MongoDB noTimeout cursors causing cache pressure: pinned snapshots and silent eviction stalls
When wiredTiger.cache.bytes currently in the cache climbs, the dirty ratio trends toward 20%, and read latencies spike without a single slow query in the log, check metrics.cursor.open.noTimeout.
Each noTimeout cursor pins a WiredTiger snapshot indefinitely. Old document versions cannot be evicted while that snapshot is open, so the cache fills with unreachable history until background eviction falls behind and application threads are forced to clean up.
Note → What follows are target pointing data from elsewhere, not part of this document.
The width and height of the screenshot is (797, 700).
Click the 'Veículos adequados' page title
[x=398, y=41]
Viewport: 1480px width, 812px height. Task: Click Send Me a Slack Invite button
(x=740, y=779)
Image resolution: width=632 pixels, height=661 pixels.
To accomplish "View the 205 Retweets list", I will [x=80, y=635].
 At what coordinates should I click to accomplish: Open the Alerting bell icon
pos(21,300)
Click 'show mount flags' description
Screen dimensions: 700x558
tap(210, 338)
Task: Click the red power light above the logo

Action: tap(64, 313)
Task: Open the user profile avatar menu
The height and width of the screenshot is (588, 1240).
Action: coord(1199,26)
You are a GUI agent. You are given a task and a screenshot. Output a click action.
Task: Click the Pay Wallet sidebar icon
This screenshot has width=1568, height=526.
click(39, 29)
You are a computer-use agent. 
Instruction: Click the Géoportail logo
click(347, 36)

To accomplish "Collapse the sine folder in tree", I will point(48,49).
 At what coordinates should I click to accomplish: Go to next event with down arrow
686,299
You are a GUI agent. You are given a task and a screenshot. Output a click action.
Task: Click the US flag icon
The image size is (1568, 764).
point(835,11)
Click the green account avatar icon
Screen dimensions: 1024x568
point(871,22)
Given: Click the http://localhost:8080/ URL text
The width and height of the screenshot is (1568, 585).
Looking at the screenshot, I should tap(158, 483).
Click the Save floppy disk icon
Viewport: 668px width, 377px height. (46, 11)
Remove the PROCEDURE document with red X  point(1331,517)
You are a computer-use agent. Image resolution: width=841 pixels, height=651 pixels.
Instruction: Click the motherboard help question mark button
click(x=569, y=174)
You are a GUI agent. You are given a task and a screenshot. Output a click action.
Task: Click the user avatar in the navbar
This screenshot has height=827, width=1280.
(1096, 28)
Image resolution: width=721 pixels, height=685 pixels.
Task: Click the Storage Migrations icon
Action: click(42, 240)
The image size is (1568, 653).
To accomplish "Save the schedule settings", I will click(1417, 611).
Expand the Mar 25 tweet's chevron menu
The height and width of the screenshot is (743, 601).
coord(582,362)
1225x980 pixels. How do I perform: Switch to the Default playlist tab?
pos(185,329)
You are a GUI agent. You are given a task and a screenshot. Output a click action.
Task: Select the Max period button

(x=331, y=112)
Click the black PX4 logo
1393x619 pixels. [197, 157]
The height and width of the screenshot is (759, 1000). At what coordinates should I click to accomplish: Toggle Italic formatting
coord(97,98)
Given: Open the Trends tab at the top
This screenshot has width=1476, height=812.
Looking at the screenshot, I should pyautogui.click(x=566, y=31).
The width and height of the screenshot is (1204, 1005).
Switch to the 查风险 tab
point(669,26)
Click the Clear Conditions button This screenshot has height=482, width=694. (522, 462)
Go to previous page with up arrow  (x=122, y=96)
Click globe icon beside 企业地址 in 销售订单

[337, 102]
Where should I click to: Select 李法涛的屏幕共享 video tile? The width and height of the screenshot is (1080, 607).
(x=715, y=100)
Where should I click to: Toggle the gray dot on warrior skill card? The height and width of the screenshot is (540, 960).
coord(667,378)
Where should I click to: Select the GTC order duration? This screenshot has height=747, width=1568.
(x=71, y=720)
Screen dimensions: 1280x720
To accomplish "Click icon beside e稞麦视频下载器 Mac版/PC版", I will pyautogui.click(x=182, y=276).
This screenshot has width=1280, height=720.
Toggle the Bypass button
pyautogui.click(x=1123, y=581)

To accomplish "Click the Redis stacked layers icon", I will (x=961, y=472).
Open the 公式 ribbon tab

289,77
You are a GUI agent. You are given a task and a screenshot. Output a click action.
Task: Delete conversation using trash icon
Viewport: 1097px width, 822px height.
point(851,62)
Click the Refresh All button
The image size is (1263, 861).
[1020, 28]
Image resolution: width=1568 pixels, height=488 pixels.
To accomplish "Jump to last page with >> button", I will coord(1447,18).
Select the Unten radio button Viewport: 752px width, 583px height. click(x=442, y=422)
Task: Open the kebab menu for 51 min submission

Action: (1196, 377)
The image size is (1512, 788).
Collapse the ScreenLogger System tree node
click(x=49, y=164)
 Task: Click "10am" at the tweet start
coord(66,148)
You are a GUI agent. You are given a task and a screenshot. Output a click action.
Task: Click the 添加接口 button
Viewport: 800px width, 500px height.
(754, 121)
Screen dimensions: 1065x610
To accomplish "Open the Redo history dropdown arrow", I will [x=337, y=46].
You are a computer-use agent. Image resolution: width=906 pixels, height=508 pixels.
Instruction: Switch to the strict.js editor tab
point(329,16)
The result is a silent cache pressure cascade that looks like a capacity problem but is actually a cursor lifecycle problem.
ETL pipelines, backup tools, and change streams often open cursors with noCursorTimeout() to traverse large collections without hitting the default idle timeout. When those cursors are abandoned, leaked, or left open longer than necessary, they continue holding snapshots long after the application has moved on. Unlike a slow query, there is no obvious offender in the logs. The pressure builds in the background until WiredTiger stalls application threads to evict pages, at which point everything slows down together.
What this means
WiredTiger uses multiversion concurrency control (MVCC). Every write creates a new version of a document in cache. Old versions are retained until no transaction or cursor needs them. A cursor opened with noCursorTimeout() bypasses the normal idle timeout and holds its snapshot open until explicitly closed or the connection drops. While that snapshot is active, WiredTiger cannot evict the old page versions visible to it. If the cursor traverses a large range or sits idle for hours, the pinned history accumulates. The cache fill ratio rises, the dirty ratio climbs, and eventually the eviction threads cannot keep pace. When the cache hits the aggressive eviction threshold, application threads pause to evict pages themselves. That adds latency to every operation, depletes read and write tickets, and causes queue depths to grow. The cascade looks like storage saturation, but adding disk I/O or RAM will not fix it because the root cause is snapshot retention, not capacity.
flowchart TD
A[Application opens noTimeout cursor] --> B[WiredTiger snapshot pinned]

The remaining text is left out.